*Prompt:* Without altering a single character, set down all of the data below.

*Records for this task:*
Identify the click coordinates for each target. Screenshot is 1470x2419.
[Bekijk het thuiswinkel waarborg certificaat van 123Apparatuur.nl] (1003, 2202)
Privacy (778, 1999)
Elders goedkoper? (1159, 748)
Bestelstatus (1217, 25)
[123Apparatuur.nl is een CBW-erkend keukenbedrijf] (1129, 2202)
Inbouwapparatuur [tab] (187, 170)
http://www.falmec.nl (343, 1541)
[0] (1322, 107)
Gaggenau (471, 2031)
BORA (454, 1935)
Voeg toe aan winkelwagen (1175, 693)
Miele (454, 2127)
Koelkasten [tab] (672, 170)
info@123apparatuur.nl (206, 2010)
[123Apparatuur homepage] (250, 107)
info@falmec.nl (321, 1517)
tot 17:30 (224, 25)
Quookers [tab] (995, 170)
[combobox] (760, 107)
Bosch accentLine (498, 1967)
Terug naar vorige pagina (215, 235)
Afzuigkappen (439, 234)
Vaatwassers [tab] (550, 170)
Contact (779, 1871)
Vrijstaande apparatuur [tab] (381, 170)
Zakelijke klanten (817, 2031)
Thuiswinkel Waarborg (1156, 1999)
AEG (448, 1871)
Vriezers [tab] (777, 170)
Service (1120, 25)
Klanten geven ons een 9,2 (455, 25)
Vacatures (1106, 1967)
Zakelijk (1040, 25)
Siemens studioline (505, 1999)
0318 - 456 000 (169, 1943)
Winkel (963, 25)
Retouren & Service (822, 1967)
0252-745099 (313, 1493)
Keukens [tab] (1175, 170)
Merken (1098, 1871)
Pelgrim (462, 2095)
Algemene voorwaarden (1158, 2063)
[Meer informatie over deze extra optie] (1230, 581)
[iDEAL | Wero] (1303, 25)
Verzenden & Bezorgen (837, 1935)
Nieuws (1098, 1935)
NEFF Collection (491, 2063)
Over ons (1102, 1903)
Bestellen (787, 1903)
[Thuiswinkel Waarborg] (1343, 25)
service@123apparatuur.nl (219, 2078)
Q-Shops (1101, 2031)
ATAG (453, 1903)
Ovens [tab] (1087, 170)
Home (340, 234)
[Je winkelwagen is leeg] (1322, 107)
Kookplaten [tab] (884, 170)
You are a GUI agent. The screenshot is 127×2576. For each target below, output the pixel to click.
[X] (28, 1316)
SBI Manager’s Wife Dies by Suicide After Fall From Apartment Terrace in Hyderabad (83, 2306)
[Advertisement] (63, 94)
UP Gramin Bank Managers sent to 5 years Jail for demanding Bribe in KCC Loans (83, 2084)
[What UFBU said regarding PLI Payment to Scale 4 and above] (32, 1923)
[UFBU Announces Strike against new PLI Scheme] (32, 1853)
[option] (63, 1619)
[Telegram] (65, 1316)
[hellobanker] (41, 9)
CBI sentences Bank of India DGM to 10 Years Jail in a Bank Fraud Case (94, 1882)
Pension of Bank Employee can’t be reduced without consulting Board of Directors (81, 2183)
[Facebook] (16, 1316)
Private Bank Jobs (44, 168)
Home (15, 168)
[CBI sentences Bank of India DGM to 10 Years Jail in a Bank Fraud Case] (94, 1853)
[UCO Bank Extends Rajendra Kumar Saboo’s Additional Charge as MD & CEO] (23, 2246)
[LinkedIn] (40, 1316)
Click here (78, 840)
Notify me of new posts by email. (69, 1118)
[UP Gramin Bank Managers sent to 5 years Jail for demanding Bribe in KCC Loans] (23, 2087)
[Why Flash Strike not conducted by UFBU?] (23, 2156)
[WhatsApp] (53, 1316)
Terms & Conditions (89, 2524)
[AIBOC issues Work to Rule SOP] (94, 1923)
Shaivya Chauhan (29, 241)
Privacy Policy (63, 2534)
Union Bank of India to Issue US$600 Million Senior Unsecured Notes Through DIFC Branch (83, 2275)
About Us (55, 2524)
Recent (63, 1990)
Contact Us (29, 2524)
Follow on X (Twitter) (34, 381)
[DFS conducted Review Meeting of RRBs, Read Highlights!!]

*Result of the task:*
Identify the click coordinates for each target. Screenshot is 1470x2419.
[Bekijk het thuiswinkel waarborg certificaat van 123Apparatuur.nl] (1003, 2202)
Privacy (778, 1999)
Elders goedkoper? (1159, 748)
Bestelstatus (1217, 25)
[123Apparatuur.nl is een CBW-erkend keukenbedrijf] (1129, 2202)
Inbouwapparatuur [tab] (187, 170)
http://www.falmec.nl (343, 1541)
[0] (1322, 107)
Gaggenau (471, 2031)
BORA (454, 1935)
Voeg toe aan winkelwagen (1175, 693)
Miele (454, 2127)
Koelkasten [tab] (672, 170)
info@123apparatuur.nl (206, 2010)
[123Apparatuur homepage] (250, 107)
info@falmec.nl (321, 1517)
tot 17:30 (224, 25)
Quookers [tab] (995, 170)
[combobox] (760, 107)
Bosch accentLine (498, 1967)
Terug naar vorige pagina (215, 235)
Afzuigkappen (439, 234)
Vaatwassers [tab] (550, 170)
Contact (779, 1871)
Vrijstaande apparatuur [tab] (381, 170)
Zakelijke klanten (817, 2031)
Thuiswinkel Waarborg (1156, 1999)
AEG (448, 1871)
Vriezers [tab] (777, 170)
Service (1120, 25)
Klanten geven ons een 9,2 (455, 25)
Vacatures (1106, 1967)
Zakelijk (1040, 25)
Siemens studioline (505, 1999)
0318 - 456 000 (169, 1943)
Winkel (963, 25)
Retouren & Service (822, 1967)
0252-745099 (313, 1493)
Keukens [tab] (1175, 170)
Merken (1098, 1871)
Pelgrim (462, 2095)
Algemene voorwaarden (1158, 2063)
[Meer informatie over deze extra optie] (1230, 581)
[iDEAL | Wero] (1303, 25)
Verzenden & Bezorgen (837, 1935)
Nieuws (1098, 1935)
NEFF Collection (491, 2063)
Over ons (1102, 1903)
Bestellen (787, 1903)
[Thuiswinkel Waarborg] (1343, 25)
service@123apparatuur.nl (219, 2078)
Q-Shops (1101, 2031)
ATAG (453, 1903)
Ovens [tab] (1087, 170)
Home (340, 234)
[Je winkelwagen is leeg] (1322, 107)
Kookplaten [tab] (884, 170)
You are a GUI agent. The screenshot is 127×2576. For each target below, output the pixel to click.
[X] (28, 1316)
SBI Manager’s Wife Dies by Suicide After Fall From Apartment Terrace in Hyderabad (83, 2306)
[Advertisement] (63, 94)
UP Gramin Bank Managers sent to 5 years Jail for demanding Bribe in KCC Loans (83, 2084)
[What UFBU said regarding PLI Payment to Scale 4 and above] (32, 1923)
[UFBU Announces Strike against new PLI Scheme] (32, 1853)
[option] (63, 1619)
[Telegram] (65, 1316)
[hellobanker] (41, 9)
CBI sentences Bank of India DGM to 10 Years Jail in a Bank Fraud Case (94, 1882)
Pension of Bank Employee can’t be reduced without consulting Board of Directors (81, 2183)
[Facebook] (16, 1316)
Private Bank Jobs (44, 168)
Home (15, 168)
[CBI sentences Bank of India DGM to 10 Years Jail in a Bank Fraud Case] (94, 1853)
[UCO Bank Extends Rajendra Kumar Saboo’s Additional Charge as MD & CEO] (23, 2246)
[LinkedIn] (40, 1316)
Click here (78, 840)
Notify me of new posts by email. (69, 1118)
[UP Gramin Bank Managers sent to 5 years Jail for demanding Bribe in KCC Loans] (23, 2087)
[Why Flash Strike not conducted by UFBU?] (23, 2156)
[WhatsApp] (53, 1316)
Terms & Conditions (89, 2524)
[AIBOC issues Work to Rule SOP] (94, 1923)
Shaivya Chauhan (29, 241)
Privacy Policy (63, 2534)
Union Bank of India to Issue US$600 Million Senior Unsecured Notes Through DIFC Branch (83, 2275)
About Us (55, 2524)
Recent (63, 1990)
Contact Us (29, 2524)
Follow on X (Twitter) (34, 381)
[DFS conducted Review Meeting of RRBs, Read Highlights!!]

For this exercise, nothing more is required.